[Stored items]
++++

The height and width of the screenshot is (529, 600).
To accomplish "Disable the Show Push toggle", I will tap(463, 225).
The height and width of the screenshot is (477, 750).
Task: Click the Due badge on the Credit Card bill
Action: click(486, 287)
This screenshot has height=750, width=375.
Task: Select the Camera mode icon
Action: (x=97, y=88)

++++

Taking care to match every character, output all of the entries above.

▸ ANSWER SPACE
The height and width of the screenshot is (529, 600).
To accomplish "Disable the Show Push toggle", I will tap(463, 225).
The height and width of the screenshot is (477, 750).
Task: Click the Due badge on the Credit Card bill
Action: click(486, 287)
This screenshot has height=750, width=375.
Task: Select the Camera mode icon
Action: (x=97, y=88)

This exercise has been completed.